**Task statement**.
Quote each of the rows below word for word, leaving out the pictures.

═══ Information provided

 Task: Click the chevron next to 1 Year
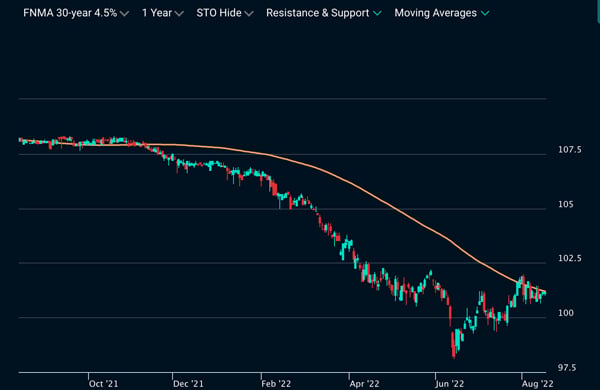point(179,14)
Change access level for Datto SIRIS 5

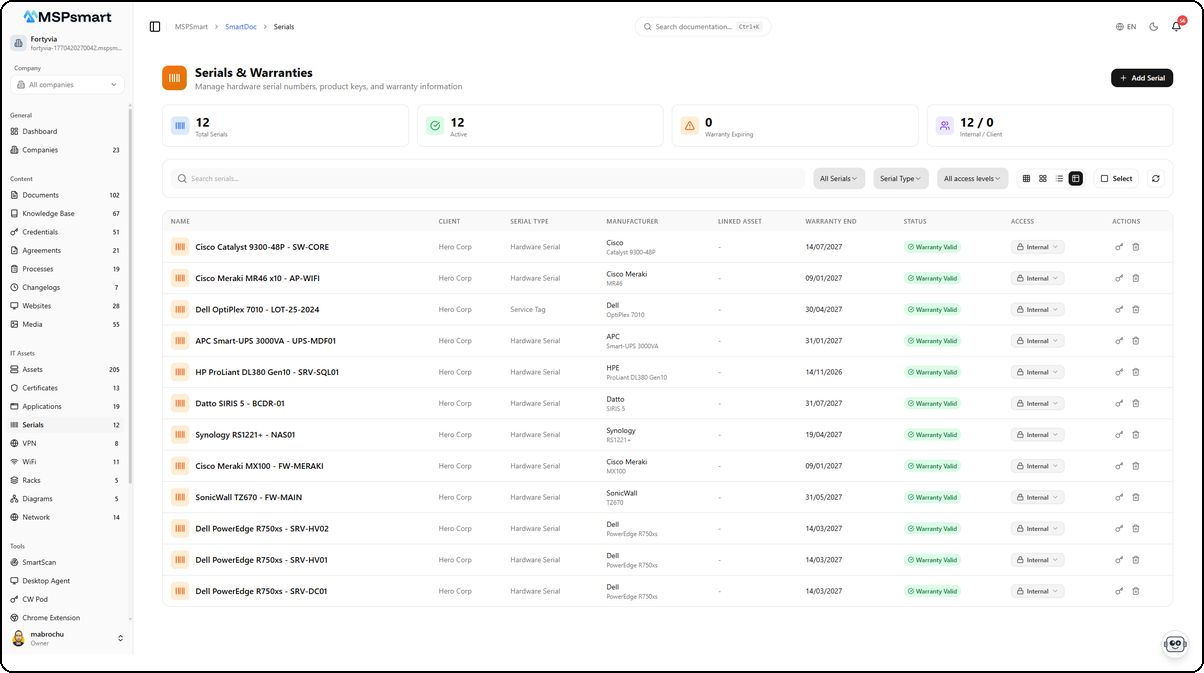click(1037, 404)
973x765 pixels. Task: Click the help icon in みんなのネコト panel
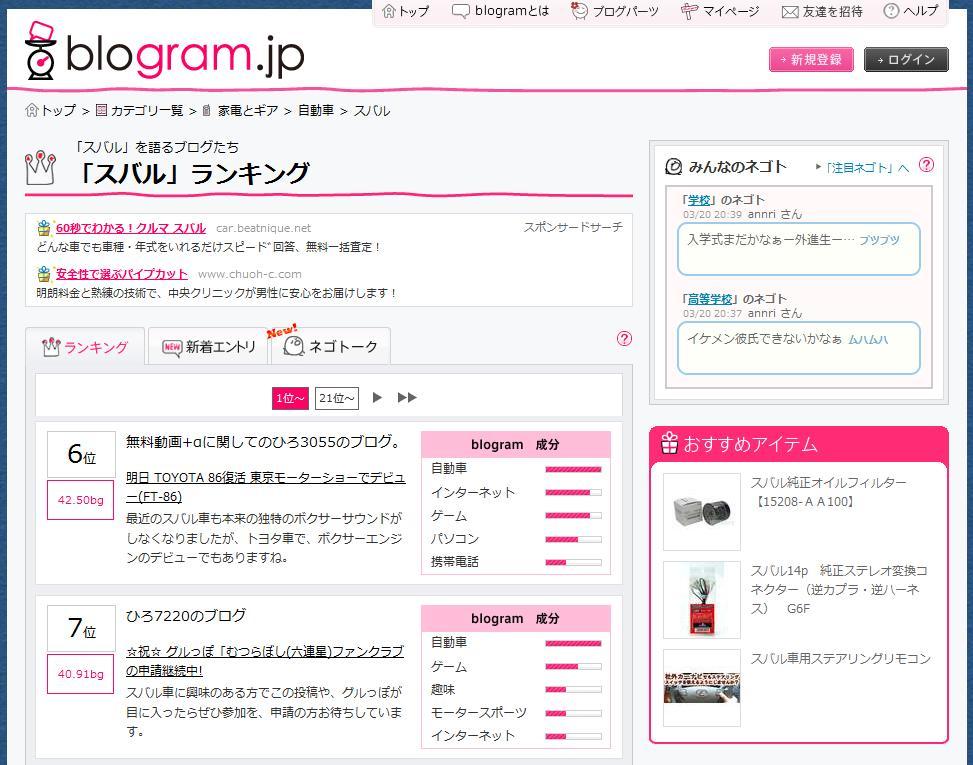click(x=926, y=166)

══════

**The answer**.
 Task: Click the chevron next to 1 Year
point(179,14)
Change access level for Datto SIRIS 5

click(1037, 404)
973x765 pixels. Task: Click the help icon in みんなのネコト panel
click(x=926, y=166)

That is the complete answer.